= Текст для чтения =
┌──

Каким же было представление о революции у «академических художников»?
Можно сказать словами В. И. Немировича-Данченко: оно было «литературным». Причем, таковым оно было и для «левых», и для «правых» деятелей театра. Но при этом, было, конечно, различным по существу. В 1920 году Немирович-Данченко говорит: «испуганными, недоумевающими глазами смотрит Малый театр в настоящее и грядущее...» [5; 12]. Он же признается: «Надо сказать правду, когда пришла революция, мы испугались. Это оказалось не так, как представлялось по Шиллеру» [5; 14]. Актер Малого театра Л. М. Прозоровский о революции говорит со всей определенностью: она их «застала врасплох», актеры императорских театров «находились в крайней растерянности, а некоторые из них неистовствовали». Никакие большевики и «их вожди, ставшие теперь представителями советской власти», артистам были категорически неизвестны и непонятны. «Кто это?.. .Мы никого их не знаем, мы никогда не слыхали этих фамилий! И это наше правительство?!» [13; с. 121-122].
Однако «старые художники» понимали, что такое фантастическое изменение жизни, такой ее слом и трагизм, требовали дистанции и времени, чтобы отвечать на «вызовы революции». Никакие лозунги революции и никакие новые революционные формы эту часть творческой интеллигенции не могли вдохновить. Их искусство вырастало на иных отношениях с реальностью: его интересовало этическое наполнение жизни, искание красоты и правды, культурная полнота и сложность представлений о человеке, возможные только в области «сложного мастерства» актера, драматурга, режиссера.
Собственно, в это время раздавались и такие требования: гостеатры совсем уничтожить, так как искусство не вмещает в себя понятия государственности. Любое вмешательство государственной власти в дела искусства не полезно и всегда приводит к застою и разложению. Если бывшие императорские театры не могли выразить даже прежнее темное обличие русской жизни, то тем более они не смогут отразить ее преображение. Позиции новой власти по отношению к наследию и его наследникам спешил проговорить вслух А. В. Луначарский: «Значит, резюмируем так, — сказал я, — все более или менее добропорядочное в старом искусстве — охранять. Искусство не музейное, а действенное — театр, литература, музыка — должны подвергаться некоторому не грубому воздействию в сторону скорейшей эволюции навстречу новым потребностям. К новым явлениям относиться с разбором. Захватничеством заниматься им не давать. Давать им возможность завоевывать себе все более видное место реальными художественными заслугами. В этом отношении елико возможно помогать им» [9; с. 466].

└──

= Список данных =
┌──

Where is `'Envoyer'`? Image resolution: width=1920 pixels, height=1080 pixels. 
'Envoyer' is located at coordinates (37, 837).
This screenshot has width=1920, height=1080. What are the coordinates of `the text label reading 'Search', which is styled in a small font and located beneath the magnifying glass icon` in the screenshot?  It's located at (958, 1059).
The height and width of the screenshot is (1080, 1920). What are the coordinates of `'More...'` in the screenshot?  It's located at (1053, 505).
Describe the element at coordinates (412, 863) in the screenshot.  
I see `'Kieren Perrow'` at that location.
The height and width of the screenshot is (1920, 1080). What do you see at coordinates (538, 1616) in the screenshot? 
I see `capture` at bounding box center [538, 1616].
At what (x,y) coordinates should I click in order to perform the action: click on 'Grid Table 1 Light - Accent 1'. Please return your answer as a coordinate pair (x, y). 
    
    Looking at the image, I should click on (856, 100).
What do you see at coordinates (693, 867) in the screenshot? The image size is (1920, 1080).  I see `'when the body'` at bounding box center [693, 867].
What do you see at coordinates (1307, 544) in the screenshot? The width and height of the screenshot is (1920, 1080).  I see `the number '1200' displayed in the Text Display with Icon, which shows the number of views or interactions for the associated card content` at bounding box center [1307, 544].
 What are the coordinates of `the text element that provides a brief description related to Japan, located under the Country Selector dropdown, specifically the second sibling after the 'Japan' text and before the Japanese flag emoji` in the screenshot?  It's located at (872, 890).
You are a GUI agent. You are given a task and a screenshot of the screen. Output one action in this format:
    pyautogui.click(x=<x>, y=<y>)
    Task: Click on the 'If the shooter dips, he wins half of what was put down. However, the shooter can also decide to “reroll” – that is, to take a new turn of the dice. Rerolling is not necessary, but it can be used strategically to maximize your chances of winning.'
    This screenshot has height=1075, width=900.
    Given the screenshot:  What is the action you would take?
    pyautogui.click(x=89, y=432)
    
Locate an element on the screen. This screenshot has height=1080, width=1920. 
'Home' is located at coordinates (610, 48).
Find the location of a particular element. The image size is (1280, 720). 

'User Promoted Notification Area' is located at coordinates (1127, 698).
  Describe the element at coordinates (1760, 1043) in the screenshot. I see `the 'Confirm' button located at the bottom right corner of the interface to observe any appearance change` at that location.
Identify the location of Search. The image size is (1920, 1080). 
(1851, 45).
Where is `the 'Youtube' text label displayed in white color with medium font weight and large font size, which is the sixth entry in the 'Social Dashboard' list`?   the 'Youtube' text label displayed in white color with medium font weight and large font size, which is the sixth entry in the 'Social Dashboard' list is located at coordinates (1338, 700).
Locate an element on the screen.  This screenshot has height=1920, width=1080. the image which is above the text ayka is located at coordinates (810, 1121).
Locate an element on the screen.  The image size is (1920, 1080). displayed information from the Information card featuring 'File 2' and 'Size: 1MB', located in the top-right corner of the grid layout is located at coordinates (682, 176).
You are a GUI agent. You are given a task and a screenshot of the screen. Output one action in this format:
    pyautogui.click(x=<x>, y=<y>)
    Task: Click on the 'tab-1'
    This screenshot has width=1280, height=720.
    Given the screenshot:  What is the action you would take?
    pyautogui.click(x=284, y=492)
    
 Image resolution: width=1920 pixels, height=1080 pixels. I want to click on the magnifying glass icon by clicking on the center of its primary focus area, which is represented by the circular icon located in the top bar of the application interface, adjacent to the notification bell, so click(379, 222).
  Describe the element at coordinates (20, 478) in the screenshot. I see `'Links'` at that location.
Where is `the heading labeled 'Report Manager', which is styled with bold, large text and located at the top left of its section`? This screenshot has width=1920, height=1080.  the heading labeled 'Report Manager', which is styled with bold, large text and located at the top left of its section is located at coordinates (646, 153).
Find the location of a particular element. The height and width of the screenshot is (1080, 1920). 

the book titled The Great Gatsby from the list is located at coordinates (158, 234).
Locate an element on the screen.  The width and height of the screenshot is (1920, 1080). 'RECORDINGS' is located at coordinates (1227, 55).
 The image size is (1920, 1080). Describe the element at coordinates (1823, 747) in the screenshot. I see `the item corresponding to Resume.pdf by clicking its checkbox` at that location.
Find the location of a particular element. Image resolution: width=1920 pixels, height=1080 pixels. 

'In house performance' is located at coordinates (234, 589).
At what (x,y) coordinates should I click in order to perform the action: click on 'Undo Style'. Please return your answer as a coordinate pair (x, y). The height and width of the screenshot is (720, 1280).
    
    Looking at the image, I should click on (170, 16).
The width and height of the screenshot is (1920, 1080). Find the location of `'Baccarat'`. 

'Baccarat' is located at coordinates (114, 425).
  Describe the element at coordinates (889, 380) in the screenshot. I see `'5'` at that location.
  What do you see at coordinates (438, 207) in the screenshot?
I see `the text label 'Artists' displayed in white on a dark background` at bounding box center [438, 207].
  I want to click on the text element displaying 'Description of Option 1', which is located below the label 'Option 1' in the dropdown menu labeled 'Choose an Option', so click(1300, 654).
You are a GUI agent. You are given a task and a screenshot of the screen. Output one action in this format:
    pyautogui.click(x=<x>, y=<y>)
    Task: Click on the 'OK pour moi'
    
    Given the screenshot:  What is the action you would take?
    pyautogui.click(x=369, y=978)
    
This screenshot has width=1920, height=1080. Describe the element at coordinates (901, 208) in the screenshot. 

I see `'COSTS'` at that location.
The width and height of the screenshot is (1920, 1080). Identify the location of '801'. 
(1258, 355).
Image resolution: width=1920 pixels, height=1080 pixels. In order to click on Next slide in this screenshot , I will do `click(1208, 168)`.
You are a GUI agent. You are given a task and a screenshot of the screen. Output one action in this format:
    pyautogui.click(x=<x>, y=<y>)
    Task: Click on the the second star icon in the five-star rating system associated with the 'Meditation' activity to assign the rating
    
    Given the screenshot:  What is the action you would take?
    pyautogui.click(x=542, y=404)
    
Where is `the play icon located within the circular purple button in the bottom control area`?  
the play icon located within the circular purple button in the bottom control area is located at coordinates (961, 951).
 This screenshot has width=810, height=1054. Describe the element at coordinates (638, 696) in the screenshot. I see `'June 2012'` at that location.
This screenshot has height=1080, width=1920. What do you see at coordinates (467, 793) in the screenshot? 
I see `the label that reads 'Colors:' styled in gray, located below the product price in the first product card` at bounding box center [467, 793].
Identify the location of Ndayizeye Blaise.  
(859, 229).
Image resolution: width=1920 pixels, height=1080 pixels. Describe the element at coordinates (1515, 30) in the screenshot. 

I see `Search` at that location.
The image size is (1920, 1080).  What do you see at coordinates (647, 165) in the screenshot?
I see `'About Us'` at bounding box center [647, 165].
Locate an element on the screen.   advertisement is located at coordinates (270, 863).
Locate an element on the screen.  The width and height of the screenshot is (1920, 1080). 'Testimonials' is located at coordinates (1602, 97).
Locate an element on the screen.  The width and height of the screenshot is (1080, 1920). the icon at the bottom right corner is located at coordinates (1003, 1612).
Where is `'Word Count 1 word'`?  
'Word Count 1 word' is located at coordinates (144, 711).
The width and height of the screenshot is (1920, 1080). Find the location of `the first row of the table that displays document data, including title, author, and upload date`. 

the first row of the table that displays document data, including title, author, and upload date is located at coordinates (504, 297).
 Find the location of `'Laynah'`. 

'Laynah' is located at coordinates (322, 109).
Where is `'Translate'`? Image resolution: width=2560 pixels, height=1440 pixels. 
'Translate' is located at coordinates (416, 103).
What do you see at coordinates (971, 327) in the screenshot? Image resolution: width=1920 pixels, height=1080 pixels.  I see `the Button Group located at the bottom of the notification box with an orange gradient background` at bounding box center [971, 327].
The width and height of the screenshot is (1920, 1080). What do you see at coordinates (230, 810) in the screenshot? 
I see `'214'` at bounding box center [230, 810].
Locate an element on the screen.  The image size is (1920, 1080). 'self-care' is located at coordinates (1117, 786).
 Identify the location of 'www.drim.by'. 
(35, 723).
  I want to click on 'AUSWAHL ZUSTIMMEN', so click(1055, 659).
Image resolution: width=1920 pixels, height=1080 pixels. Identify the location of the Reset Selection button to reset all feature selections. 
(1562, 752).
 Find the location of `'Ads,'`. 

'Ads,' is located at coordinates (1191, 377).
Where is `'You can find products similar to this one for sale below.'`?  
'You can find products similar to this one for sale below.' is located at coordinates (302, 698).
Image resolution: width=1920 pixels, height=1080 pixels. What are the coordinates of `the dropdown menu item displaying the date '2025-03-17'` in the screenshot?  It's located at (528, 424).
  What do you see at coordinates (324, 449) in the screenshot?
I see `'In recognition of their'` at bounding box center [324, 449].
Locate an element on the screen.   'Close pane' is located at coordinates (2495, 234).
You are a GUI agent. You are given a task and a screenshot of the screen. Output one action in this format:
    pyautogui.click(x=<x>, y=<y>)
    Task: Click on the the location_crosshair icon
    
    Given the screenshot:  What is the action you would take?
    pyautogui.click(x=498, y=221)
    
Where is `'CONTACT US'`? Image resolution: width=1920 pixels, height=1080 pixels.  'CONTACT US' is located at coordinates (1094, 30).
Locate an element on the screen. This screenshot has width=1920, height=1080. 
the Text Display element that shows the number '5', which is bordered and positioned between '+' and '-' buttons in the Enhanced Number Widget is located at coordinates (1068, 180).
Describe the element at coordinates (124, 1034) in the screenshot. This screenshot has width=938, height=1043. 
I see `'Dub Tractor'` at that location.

└──

= Задания для выполнения =
(1) Какой театр, согласно тексту о театре и революции, по словам Немировича-Данченко смотрит «испуганными, недоумевающими глазами» в настоящее и грядущее?
(2) Продолжите текст о театре и революции после его последнего предложения.
Данные получены из другого источника.

= Ответы по заданиям =
(1) Малый театр.

(2)
Задача «охранять» те театры, у которых были «художественные заслуги» выглядела в ту пору отнюдь не лишней. В 1922 году выходит сборник «О театре», в котором как раз подводятся некоторые «итоги» первых революционных лет. «Левые» деятели театра по-прежнему полагают только свои взгляды соответствующими целям и задачам революции. Они довольно агрессивно оценивают театры «старого наследия», которое в их глазах интересно только «для жалкой толпы эпигонов чеховско-андреевской культуры» [11; с. 4], тогда как «творцами современного театра могут быть только люди, социологически разорвавшие с прошлым» [11; с.1].
Эстетика Художественного театра к началу революции была, действительно, высшим воплощением национальной культуры. Конечно, от искусства «художественников» все еще веяло «старым покоем», несмотря на царящий вокруг хаос. «Революция как хаос» — это не только политическое, но скорее эстетическое представление о ней, хотя все хорошо помнили, что был обстрелян Кремль, продырявлены иконы в соборах; был загажен Малый театр. Станиславский хладнокровно скажет: «Я стал пролетарием». Хладнокровно потому, что уже давно, с отцовского золотоканительного дела «идея процветания
масс как залог будущего процветания государства, общества и его граждан была для Станиславского непреходящей в любых обстоятельствах» [8; 185].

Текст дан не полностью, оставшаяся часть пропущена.